The newly constituted United States government viewed this action as a violation of the Treaty of New York of 1790 and pressured Governor George Mathews to remove the illegal settlers from the Creek lands. The Georgia governor hesitated to act and took only token measures to stop Clarke and his party, such as issuing a proclamation in July that went unenforced. It is unlikely that Mathews had enough public support to make a move against General Clarke at that juncture, but the tide of public opinion soon changed. In late August, Judge George Walton issued a scathing charge to an Augusta grand jury in which he condemned the actions of Clarke and his followers as essentially an attempt to steal western lands, "the richest jewel the state of Georgia possesses," before other Georgians had a fair chance of acquiring title to them. In fact, Clarke welcomed all settlers to join the enterprise and specifically forbade issuing large tracts of the land in the new republic to speculators or other investors who would not actually settle there. In any case, Walton's charge changed public opinion to a degree that allowed the Governor to muster a sufficient force of militia to march against Clarke, the former militia commander and hero of the American Revolution who was still held in high regard by white frontier settlers. In September several hundred Georgia militiamen, acting in conjunction with federal troops stationed on the Oconee, surrounded and isolated General Clarke's fortifications. After a some negotiation, Clark agreed to surrender providing that he and his men would not face prosecution for their actions. Soon thereafter Clarke and his followers departed, and the militia burned down the new settlements and fortifications.

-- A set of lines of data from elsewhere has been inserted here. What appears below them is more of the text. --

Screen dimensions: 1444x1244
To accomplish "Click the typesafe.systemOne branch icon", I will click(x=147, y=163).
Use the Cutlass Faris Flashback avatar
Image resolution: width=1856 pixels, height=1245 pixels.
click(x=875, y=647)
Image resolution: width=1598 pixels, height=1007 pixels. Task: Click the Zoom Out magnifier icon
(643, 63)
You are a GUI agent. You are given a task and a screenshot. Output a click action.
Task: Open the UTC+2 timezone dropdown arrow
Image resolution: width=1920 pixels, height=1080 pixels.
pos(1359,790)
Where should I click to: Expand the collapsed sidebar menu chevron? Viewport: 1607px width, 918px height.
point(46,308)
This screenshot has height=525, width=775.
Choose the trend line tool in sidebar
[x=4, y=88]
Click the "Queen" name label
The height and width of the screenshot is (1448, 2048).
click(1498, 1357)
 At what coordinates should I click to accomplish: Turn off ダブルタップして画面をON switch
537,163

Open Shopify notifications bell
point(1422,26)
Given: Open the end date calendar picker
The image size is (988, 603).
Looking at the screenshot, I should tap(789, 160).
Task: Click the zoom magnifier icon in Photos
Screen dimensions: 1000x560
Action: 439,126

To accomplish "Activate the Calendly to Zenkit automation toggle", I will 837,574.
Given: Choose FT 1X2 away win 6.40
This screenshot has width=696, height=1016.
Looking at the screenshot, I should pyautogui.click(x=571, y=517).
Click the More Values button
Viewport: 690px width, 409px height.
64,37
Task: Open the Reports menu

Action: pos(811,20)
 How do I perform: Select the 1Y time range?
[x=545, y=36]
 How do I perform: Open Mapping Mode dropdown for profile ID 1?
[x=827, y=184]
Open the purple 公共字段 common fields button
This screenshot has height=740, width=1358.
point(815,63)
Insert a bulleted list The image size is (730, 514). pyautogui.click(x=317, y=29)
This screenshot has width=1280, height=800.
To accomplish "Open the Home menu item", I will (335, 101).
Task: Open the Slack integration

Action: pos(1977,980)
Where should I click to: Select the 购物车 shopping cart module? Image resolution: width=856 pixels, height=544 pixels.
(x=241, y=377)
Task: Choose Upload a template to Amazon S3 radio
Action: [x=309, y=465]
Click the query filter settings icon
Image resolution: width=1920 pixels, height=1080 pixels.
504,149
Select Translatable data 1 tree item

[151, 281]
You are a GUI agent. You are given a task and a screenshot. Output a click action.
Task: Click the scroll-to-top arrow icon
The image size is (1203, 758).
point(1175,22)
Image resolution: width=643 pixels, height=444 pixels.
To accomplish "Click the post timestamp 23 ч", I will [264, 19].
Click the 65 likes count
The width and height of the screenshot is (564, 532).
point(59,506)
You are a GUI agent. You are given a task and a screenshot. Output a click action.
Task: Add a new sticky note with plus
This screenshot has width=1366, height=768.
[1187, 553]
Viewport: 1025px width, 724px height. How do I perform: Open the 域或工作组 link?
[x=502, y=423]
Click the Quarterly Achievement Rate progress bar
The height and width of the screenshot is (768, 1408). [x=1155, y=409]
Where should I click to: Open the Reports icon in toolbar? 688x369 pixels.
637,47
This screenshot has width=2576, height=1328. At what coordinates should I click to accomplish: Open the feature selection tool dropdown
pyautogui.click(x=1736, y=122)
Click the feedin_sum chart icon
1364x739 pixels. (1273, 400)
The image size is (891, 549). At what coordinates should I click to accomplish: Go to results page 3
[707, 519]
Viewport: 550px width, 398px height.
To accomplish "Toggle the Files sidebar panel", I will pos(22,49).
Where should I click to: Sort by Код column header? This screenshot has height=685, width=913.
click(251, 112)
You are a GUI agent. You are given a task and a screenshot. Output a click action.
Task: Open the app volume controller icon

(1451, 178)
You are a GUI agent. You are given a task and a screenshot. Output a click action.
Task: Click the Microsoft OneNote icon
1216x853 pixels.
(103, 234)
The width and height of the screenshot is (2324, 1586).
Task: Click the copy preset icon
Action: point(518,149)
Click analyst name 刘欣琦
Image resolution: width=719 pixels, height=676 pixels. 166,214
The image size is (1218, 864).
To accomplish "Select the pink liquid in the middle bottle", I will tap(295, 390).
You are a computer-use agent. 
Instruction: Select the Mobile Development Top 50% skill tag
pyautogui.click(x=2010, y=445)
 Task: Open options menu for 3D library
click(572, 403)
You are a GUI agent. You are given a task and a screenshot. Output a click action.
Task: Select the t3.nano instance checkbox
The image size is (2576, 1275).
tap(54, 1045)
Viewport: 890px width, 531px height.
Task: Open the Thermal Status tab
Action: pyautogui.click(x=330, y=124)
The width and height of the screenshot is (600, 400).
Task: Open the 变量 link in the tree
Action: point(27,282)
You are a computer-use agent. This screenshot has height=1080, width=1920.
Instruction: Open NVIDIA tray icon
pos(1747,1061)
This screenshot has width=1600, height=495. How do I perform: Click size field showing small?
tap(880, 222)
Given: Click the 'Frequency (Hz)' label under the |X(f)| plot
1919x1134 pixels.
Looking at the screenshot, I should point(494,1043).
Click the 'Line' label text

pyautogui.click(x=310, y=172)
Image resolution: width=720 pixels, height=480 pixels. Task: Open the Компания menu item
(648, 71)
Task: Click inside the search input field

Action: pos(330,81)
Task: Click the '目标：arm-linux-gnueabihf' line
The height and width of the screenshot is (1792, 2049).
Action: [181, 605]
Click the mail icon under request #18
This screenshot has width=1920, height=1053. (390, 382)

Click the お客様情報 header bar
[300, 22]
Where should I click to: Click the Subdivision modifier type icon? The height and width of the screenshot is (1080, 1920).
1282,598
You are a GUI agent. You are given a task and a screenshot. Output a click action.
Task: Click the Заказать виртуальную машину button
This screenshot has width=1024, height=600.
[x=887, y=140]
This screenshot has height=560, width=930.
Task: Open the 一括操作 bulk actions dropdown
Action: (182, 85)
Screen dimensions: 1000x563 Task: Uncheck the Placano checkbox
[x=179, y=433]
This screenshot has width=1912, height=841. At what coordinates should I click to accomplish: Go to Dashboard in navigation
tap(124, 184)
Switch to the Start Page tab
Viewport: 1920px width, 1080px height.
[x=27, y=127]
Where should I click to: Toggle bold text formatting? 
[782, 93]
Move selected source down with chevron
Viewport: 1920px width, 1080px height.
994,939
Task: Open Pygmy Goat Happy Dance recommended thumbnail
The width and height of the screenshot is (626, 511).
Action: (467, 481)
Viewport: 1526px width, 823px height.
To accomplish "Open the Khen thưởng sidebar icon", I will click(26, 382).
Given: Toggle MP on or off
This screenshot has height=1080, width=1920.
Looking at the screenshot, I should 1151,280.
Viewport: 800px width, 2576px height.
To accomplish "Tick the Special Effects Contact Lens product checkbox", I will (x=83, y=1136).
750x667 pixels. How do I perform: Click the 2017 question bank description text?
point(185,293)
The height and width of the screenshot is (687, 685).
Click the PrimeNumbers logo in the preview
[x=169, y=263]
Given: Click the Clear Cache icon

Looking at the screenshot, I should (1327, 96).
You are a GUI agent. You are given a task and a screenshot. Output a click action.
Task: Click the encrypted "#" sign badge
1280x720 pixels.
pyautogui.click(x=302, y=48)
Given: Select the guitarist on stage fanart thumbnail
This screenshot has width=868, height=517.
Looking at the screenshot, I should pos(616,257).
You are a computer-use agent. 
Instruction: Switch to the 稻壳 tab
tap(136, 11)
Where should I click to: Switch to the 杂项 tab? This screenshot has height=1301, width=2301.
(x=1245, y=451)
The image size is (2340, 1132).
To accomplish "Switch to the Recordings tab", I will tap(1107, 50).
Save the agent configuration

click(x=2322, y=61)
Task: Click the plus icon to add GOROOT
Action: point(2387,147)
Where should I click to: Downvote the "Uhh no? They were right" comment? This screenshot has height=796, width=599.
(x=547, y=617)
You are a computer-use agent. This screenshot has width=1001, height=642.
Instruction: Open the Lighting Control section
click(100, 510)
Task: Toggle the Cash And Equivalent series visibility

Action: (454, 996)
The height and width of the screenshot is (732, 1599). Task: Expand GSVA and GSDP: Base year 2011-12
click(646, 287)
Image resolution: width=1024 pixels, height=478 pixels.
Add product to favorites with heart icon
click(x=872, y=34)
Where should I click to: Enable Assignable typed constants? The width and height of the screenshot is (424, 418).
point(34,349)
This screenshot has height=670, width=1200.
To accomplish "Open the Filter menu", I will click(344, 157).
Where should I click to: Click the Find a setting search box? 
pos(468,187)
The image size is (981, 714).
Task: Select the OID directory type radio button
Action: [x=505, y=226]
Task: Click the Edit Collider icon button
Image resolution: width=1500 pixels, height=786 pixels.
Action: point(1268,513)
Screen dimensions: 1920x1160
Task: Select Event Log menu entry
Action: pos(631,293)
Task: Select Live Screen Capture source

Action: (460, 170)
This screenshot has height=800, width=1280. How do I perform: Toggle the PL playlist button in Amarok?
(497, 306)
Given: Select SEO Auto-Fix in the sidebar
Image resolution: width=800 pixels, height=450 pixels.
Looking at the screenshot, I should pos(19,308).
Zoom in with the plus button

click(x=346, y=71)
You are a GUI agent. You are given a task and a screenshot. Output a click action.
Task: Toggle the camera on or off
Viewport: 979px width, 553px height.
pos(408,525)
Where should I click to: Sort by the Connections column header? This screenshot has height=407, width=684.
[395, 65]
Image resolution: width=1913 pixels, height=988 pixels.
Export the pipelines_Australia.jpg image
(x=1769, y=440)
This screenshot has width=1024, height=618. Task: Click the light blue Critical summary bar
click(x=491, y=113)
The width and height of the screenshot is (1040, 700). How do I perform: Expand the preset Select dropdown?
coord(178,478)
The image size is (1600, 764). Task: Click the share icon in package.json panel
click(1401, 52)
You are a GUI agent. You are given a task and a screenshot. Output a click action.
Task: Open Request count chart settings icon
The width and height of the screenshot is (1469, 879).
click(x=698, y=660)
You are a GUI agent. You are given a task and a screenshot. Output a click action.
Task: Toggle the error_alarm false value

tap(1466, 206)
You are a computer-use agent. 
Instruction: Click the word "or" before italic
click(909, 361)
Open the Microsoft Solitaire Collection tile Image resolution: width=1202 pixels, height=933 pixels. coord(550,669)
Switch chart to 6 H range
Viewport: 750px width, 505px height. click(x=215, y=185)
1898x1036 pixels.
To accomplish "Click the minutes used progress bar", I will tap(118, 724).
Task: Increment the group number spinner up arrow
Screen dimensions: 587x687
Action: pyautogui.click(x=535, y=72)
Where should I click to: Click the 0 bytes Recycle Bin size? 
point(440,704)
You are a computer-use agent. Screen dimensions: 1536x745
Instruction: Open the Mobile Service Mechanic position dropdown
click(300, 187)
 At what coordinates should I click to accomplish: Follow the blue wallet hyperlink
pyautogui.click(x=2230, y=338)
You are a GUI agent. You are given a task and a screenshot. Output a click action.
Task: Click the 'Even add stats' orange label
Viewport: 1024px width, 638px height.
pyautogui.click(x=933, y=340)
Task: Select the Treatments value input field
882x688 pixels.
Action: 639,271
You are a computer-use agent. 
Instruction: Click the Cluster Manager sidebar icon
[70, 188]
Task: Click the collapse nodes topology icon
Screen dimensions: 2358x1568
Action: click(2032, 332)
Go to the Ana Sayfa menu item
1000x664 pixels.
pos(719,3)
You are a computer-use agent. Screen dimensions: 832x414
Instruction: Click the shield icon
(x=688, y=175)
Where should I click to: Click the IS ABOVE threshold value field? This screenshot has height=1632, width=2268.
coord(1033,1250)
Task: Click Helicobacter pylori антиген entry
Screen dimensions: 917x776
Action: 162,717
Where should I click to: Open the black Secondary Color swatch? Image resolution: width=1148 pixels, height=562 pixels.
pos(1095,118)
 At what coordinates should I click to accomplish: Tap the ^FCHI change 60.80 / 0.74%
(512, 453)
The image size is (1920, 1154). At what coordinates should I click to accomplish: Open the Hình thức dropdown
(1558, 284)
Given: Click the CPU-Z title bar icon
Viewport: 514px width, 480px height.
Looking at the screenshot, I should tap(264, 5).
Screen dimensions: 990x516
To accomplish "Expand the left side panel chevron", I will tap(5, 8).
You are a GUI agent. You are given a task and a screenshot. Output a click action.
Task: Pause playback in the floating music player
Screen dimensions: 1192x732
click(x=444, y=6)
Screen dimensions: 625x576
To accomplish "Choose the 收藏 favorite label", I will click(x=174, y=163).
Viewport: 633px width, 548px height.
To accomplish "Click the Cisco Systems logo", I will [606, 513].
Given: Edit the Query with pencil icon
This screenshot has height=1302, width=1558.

The establishment of Clarke's independent state generated an increasing interest in the disposition of Georgia's western land claims, which at that time stretched as far as the Mississippi River. As a result the Georgia General Assembly passed a bill in late 1794 allowing a portion of the lands west of the Oconee River, the same land that Clarke's followers had recently occupied, to be distributed among veterans of the Revolution and various Indian conflicts. A supplementary act was attached to this bill which provided for the sale of millions of acres of land to four private land speculation companies, an infamous agreement that came to be known as the Yazoo Land Fraud.